GIVEN EXERCISE >>
Reproduce the data below, substituting "Display" for every "Viewport" and leaving everything else untouched.

MATERIAL PROVIDED >>

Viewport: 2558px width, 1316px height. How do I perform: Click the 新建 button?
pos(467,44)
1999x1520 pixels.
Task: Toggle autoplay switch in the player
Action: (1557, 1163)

RESULT >>
Display: 2558px width, 1316px height. How do I perform: Click the 新建 button?
pos(467,44)
1999x1520 pixels.
Task: Toggle autoplay switch in the player
Action: (1557, 1163)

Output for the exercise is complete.